Faster than the speed of light

Actually it is possible for you to travel at the speed of light. We simply need to convert all the atoms in
your body into photons. Heres one way: First we get a a pile of antimatter, then we use a strong
magnetic field to rapidly disassemble the atoms in your body. Tagging them as to where they go, we
then combine each electron, proton, neutron with its antiparticle. They annihilate each other and make
photons. We beam the photons to where you want to go, grab random atoms to reassemble you
according to the information on the photons. Bingo!Anyone want to try this?

Grandfather paradox

Time travel is impossible as exemplified by the famous grandfather paradox. Imagine you build a time
machine. It is possible for you to travel back in time, meet your grandfather before he produces any
children (i.e. your father/mother) and kill him. Thus, you would not have been born and the time
machine would not have been built, a paradox.

Perhaps the craziest of the time travel paradoxes was cooked up by Robert Heinlein in his classic short
story All You Zombies.

A baby girl is mysteriously dropped off at an orphanage in Cleveland in 1945. Jane grows up lonely
and dejected, not knowing who her parents are, until one day in 1963 she is strangely attracted to a
drifter. She falls in love with him. But just when things are finally looking up for Jane, a series of
disasters strike. First, she becomes pregnant by the drifter, who then disappears. Second, during the
complicated delivery, doctors find that Jane has both sets of sex organs, and to save her life, they are
forced to surgically convert her to a him. Finally, a mysterious stranger kidnaps her baby from the
delivery room.

Reeling from these disasters, rejected by society, scorned by fate, he becomes a drunkard and drifter.
Not only has Jane lost her parents and her lover, but he has lost his only child as well. Years later, in
1970, he stumbles into a lonely bar, called Pops Place, and spills out his pathetic story to an elderly
bartender. The sympathetic bartender offers the drifter the chance to avenge the stranger who left her
pregnant and abandoned, on the condition that he join the time travelers corps. Both of them enter a
time machine, and the bartender drops off the drifter in 1963. The drifter is strangely attracted to a
young orphan woman, who subsequently becomes pregnant.

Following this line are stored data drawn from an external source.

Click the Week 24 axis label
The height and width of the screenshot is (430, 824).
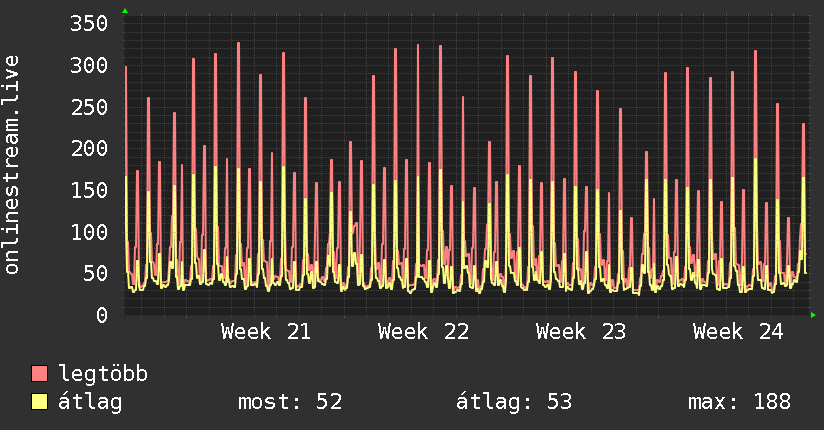coord(738,332)
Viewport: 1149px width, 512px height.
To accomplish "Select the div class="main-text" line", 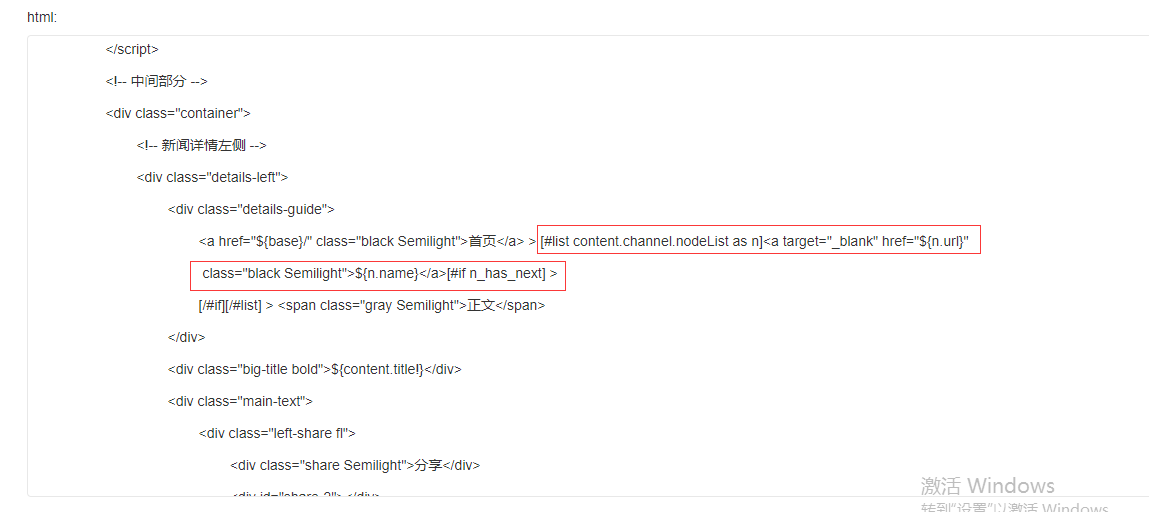I will pos(240,401).
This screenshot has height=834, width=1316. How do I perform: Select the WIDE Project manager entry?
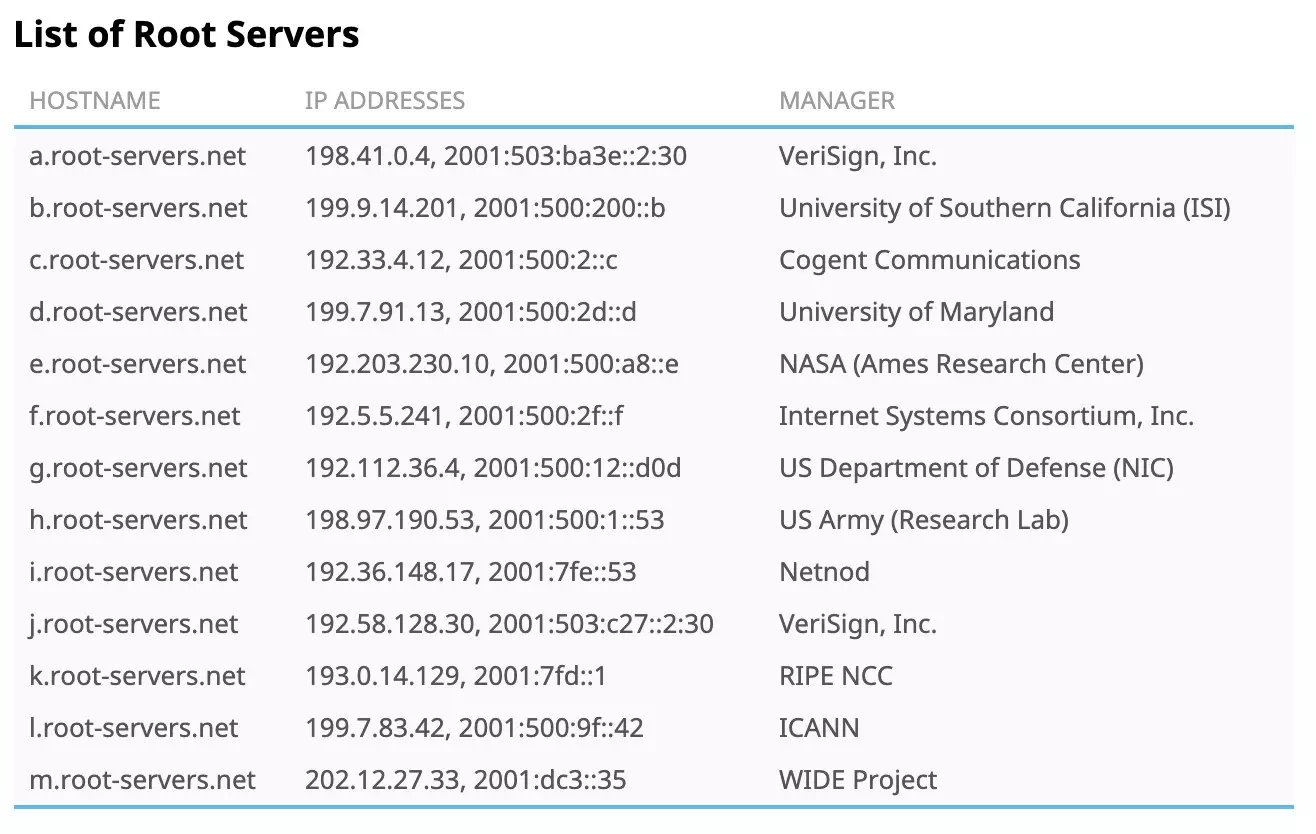[x=858, y=780]
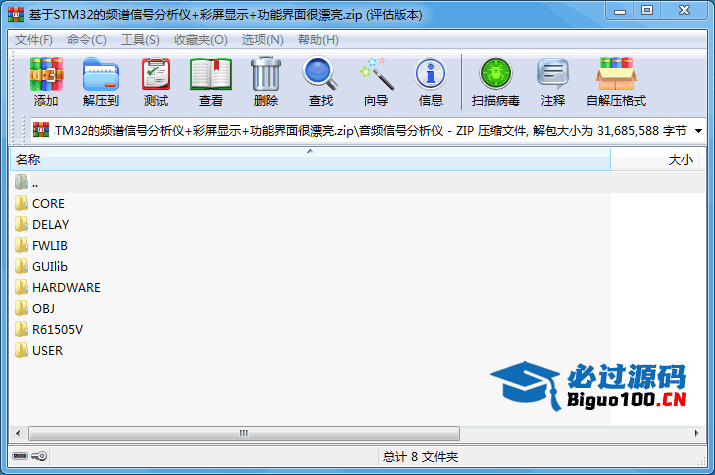Viewport: 715px width, 475px height.
Task: Open the 收藏夹(O) menu
Action: tap(201, 40)
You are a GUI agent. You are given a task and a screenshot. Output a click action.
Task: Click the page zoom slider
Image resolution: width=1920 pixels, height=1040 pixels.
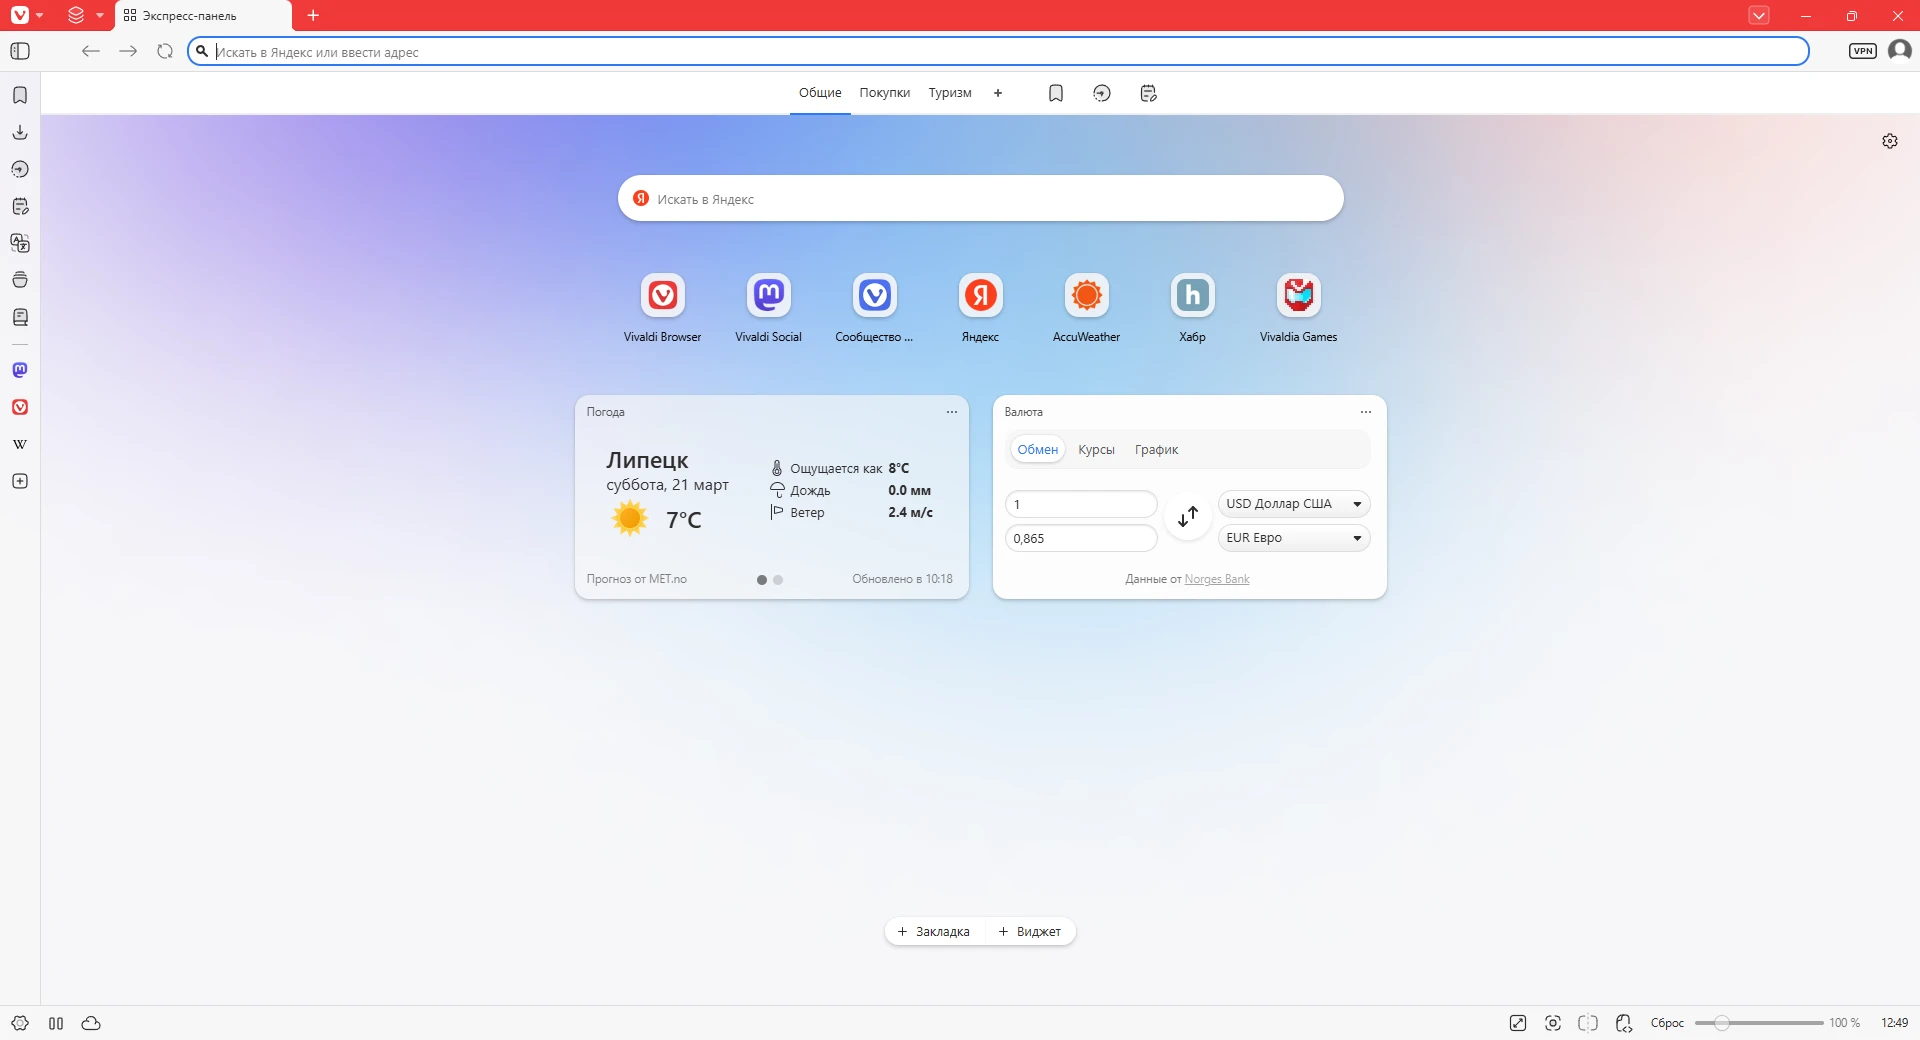pos(1758,1023)
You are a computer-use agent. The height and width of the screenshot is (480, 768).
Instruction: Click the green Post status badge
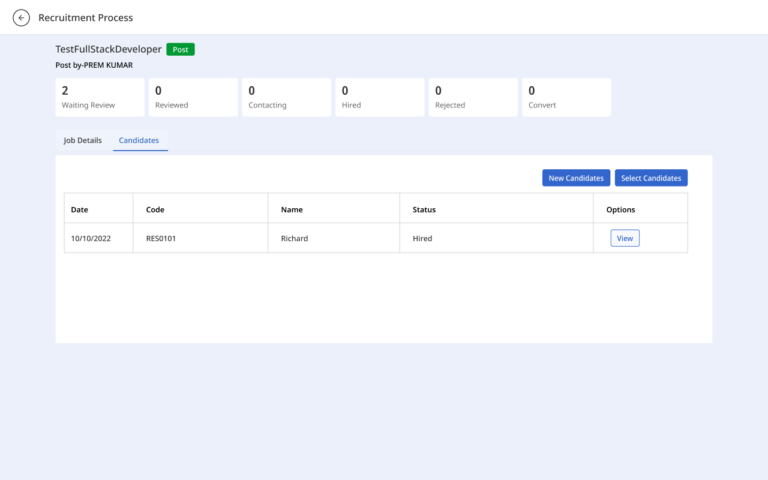[x=180, y=49]
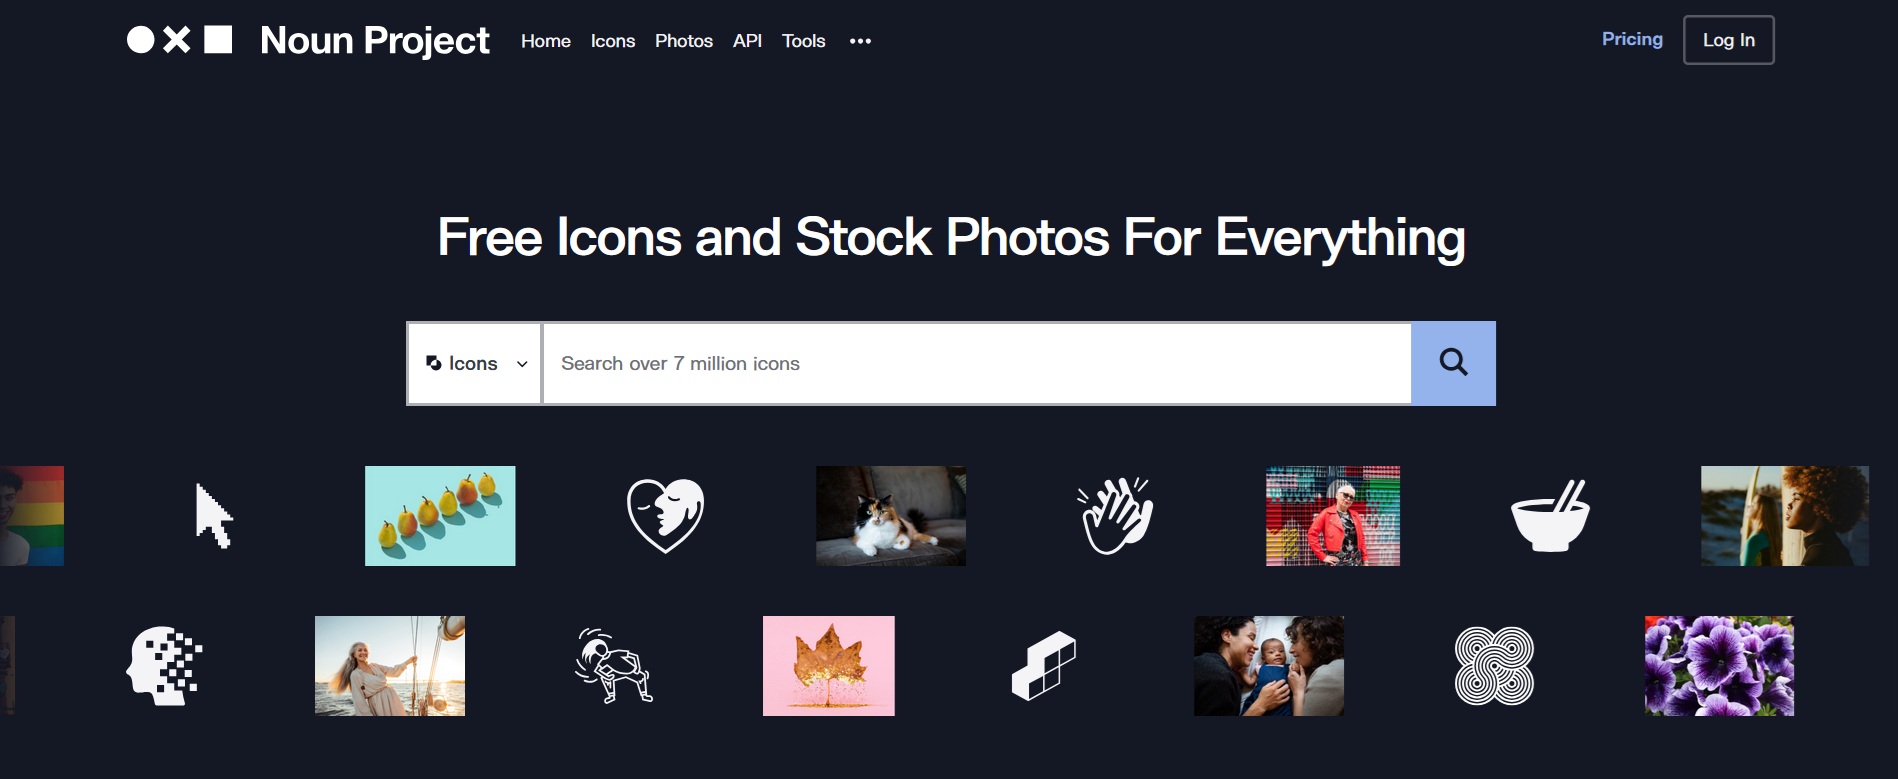Click the isometric blocks icon
This screenshot has height=779, width=1898.
tap(1043, 666)
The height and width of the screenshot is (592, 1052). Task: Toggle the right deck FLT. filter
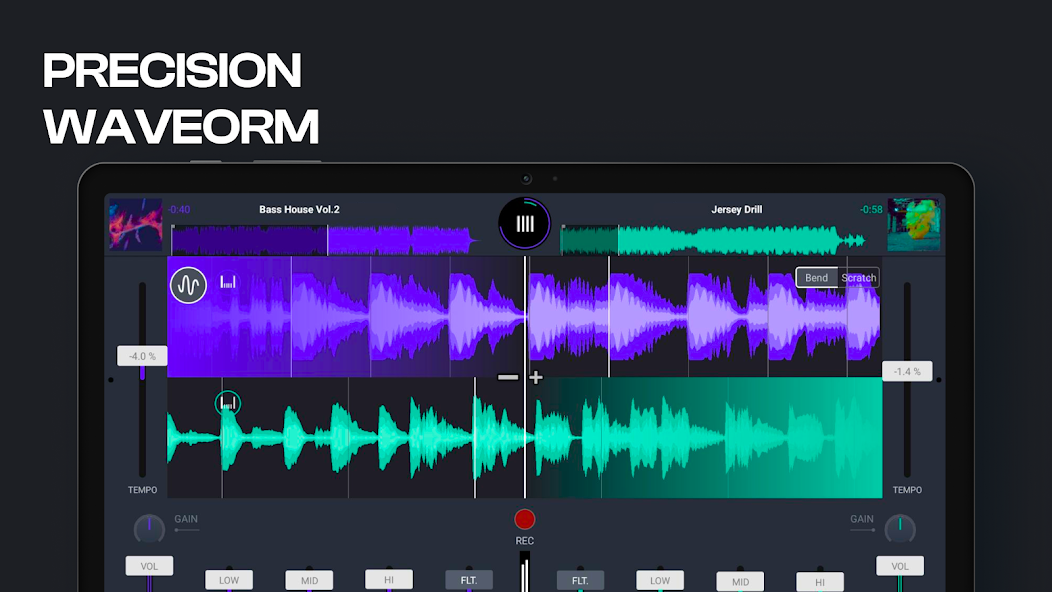point(580,579)
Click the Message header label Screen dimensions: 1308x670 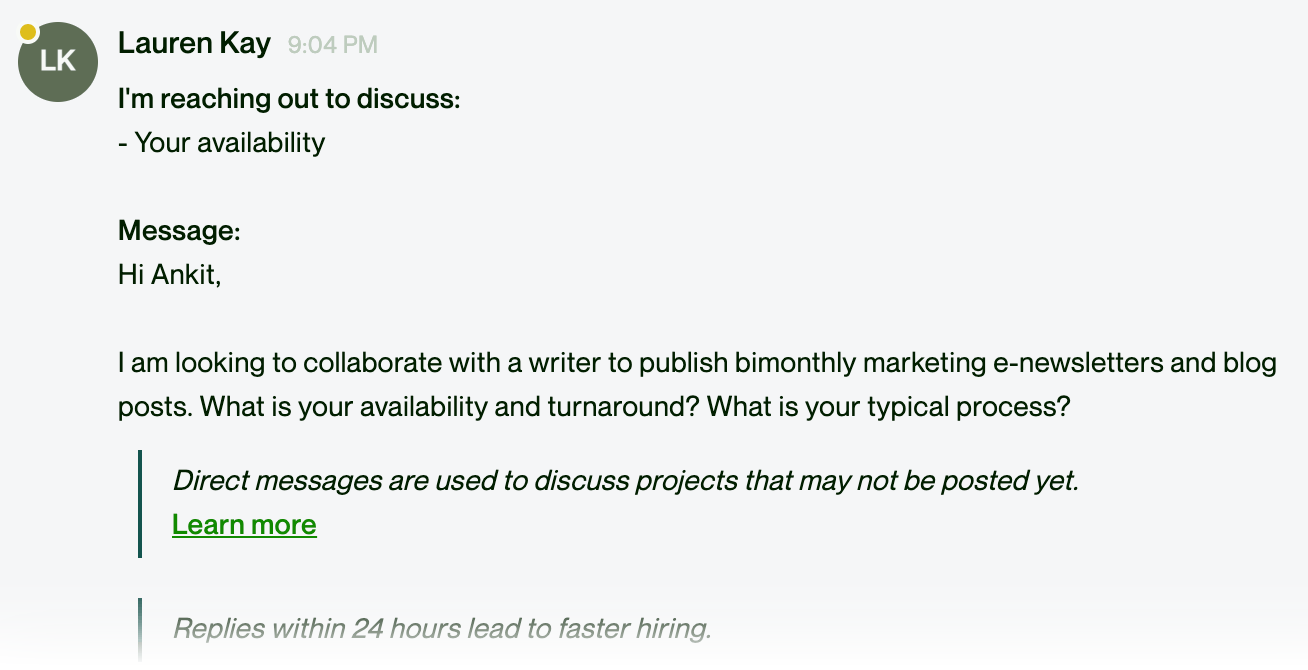pyautogui.click(x=178, y=230)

The bartender then goes forward 9 months, kidnaps the baby girl from the hospital, and drops off the
baby in an orphanage back in 1945. Then the bartender drops off the thoroughly confused drifter in
1985, to enlist in the time travelers corps. The drifter eventually gets his life together, becomes a
respected and elderly member of the time travelers corps, and then disguises himself as a bartender
and has his most difficult mission: a date with destiny, meeting a certain drifter at Pops Place in 1970.

The question is: Who is Janes mother, father, grandfather, grand mother, son, daughter,
granddaughter, and grandson? The girl, the drifter, and the bartender, of course, are all the same
person. These paradoxes can made your head spin, especially if you try to untangle Janes twisted
parentage. If we drawJanes family tree, we find that all the branches are curled inward back on
themselves, as in a circle. We come to the astonishing conclusion that she is her own mother and
father! She is an entire family tree unto herself.